▶ **ABOUT THIS TASK**: Once the line with "Select barcode DA4736ZJ7W9182R7" is found in the entries below, repeat it and each following line exactly, up to and including the line with "Click the Facebook". Add no other lines.

- - - -

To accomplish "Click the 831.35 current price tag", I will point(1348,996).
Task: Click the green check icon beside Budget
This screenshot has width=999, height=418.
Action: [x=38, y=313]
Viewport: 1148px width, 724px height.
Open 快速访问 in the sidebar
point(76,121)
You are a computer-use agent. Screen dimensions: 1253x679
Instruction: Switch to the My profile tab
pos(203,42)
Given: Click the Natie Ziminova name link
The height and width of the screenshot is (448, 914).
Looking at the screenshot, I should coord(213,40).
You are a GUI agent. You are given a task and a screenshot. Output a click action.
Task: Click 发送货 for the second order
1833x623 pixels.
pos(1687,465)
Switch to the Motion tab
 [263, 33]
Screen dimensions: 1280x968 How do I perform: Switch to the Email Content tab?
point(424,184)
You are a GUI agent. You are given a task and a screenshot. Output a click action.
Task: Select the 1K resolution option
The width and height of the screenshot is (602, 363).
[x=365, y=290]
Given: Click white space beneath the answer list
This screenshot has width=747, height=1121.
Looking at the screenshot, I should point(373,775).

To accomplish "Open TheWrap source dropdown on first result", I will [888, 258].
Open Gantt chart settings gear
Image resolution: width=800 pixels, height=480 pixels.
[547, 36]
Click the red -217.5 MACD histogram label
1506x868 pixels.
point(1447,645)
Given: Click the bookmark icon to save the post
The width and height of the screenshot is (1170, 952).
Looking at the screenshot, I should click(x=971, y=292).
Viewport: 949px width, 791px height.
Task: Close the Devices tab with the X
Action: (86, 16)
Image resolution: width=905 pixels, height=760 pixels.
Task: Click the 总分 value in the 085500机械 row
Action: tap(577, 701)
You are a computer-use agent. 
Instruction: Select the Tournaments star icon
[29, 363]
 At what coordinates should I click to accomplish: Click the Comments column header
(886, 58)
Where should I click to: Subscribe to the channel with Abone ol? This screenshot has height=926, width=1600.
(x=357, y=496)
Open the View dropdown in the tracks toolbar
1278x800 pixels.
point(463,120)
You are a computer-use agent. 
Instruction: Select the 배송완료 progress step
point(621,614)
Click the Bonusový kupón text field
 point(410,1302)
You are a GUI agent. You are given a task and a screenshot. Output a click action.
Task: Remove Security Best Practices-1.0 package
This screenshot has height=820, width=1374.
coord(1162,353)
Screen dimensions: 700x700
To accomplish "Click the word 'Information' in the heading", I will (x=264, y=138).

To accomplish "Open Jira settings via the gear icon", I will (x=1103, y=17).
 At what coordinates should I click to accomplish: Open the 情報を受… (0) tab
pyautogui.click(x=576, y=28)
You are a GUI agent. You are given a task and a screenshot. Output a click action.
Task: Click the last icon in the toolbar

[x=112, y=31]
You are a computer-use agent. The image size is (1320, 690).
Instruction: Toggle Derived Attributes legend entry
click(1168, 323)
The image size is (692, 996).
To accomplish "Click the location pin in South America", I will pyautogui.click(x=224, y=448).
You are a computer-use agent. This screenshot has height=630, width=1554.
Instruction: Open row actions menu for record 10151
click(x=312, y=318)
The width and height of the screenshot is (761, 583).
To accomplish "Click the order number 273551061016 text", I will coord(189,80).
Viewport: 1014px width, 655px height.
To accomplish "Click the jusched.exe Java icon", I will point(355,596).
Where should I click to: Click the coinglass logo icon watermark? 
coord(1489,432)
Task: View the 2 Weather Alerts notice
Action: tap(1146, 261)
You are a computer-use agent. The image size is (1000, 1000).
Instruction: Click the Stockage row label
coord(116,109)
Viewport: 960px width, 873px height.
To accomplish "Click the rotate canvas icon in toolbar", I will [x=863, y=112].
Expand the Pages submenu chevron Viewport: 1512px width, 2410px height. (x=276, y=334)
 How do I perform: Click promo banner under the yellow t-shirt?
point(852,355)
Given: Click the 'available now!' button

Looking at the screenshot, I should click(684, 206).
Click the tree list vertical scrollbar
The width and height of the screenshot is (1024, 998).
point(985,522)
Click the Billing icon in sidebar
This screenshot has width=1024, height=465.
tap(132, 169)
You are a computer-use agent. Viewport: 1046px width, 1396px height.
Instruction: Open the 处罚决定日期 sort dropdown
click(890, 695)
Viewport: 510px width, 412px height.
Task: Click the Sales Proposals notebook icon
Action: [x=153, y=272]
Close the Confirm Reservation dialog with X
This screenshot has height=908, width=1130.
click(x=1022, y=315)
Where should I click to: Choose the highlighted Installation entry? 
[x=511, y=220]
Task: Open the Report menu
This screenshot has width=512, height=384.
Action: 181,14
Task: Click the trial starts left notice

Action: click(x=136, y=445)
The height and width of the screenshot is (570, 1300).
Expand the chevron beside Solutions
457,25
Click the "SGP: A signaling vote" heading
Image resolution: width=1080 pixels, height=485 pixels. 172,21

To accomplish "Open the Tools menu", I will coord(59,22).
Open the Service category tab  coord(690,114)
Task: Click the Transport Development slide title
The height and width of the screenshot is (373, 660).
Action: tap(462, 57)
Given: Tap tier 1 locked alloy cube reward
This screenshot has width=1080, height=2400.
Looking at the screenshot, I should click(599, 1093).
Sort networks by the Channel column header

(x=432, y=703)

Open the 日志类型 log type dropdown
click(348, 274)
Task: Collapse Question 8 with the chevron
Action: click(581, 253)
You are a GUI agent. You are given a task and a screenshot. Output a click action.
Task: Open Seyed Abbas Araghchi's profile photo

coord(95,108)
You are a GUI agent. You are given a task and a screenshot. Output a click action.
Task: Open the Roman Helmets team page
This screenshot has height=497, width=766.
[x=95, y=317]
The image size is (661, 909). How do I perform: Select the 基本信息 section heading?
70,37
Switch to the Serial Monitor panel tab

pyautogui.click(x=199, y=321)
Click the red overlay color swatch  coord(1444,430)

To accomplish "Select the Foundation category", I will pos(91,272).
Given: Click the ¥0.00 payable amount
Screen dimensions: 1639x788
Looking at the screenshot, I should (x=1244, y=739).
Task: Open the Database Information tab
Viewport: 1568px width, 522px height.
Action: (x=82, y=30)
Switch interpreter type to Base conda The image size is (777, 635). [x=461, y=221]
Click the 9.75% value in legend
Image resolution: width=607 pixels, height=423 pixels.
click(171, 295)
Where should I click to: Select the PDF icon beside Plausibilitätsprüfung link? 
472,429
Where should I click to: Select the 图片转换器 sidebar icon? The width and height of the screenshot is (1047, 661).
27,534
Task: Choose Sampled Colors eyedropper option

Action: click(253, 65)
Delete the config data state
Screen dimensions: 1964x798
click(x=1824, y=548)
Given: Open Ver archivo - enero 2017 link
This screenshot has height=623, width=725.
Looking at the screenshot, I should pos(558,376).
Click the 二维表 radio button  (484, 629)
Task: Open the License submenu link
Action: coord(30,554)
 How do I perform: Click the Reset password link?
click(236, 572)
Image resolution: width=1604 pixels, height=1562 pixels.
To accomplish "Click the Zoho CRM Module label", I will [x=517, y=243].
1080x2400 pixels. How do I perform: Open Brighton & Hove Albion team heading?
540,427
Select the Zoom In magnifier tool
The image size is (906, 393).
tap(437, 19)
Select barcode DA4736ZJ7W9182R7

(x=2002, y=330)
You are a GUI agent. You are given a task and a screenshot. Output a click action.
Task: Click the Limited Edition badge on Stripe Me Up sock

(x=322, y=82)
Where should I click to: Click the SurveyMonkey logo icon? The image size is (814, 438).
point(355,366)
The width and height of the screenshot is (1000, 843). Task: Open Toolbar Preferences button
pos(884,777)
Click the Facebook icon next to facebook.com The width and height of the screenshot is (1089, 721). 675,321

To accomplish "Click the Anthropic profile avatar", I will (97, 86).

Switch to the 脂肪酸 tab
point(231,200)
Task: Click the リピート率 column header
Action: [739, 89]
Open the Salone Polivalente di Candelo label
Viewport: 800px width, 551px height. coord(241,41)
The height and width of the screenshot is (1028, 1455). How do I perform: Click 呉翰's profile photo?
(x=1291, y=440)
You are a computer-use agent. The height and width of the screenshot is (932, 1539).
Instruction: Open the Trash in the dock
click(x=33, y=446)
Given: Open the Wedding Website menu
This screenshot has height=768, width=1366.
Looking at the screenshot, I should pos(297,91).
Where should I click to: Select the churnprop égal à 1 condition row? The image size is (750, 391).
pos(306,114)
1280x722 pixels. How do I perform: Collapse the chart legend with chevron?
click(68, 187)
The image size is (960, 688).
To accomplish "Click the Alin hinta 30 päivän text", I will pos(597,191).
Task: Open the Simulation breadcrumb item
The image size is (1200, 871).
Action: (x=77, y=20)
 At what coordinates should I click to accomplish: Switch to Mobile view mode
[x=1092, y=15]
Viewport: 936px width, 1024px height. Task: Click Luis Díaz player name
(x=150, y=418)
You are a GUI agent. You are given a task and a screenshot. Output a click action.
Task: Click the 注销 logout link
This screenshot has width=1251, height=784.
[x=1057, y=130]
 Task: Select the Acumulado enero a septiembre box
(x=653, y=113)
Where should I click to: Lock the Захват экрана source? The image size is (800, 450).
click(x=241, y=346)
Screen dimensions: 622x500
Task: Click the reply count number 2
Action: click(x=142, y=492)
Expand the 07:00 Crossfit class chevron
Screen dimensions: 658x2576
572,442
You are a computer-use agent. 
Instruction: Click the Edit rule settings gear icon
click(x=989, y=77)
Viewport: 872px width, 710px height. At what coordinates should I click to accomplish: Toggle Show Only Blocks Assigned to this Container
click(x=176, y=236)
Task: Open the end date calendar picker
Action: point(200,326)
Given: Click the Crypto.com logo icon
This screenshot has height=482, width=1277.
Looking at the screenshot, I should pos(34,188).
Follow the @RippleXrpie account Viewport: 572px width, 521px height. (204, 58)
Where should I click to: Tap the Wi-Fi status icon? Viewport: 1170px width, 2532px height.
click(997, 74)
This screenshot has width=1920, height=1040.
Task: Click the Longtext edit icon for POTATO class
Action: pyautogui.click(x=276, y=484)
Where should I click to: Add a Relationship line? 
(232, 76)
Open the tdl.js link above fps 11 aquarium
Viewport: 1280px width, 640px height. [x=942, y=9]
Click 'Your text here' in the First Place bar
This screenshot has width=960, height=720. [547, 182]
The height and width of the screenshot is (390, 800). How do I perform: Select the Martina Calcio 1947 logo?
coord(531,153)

- - - -

▶ **TASK RESPONSE**:
Select barcode DA4736ZJ7W9182R7

(x=2002, y=330)
You are a GUI agent. You are given a task and a screenshot. Output a click action.
Task: Click the Limited Edition badge on Stripe Me Up sock

(x=322, y=82)
Where should I click to: Click the SurveyMonkey logo icon? The image size is (814, 438).
point(355,366)
The width and height of the screenshot is (1000, 843). Task: Open Toolbar Preferences button
pos(884,777)
Click the Facebook icon next to facebook.com The width and height of the screenshot is (1089, 721). 675,321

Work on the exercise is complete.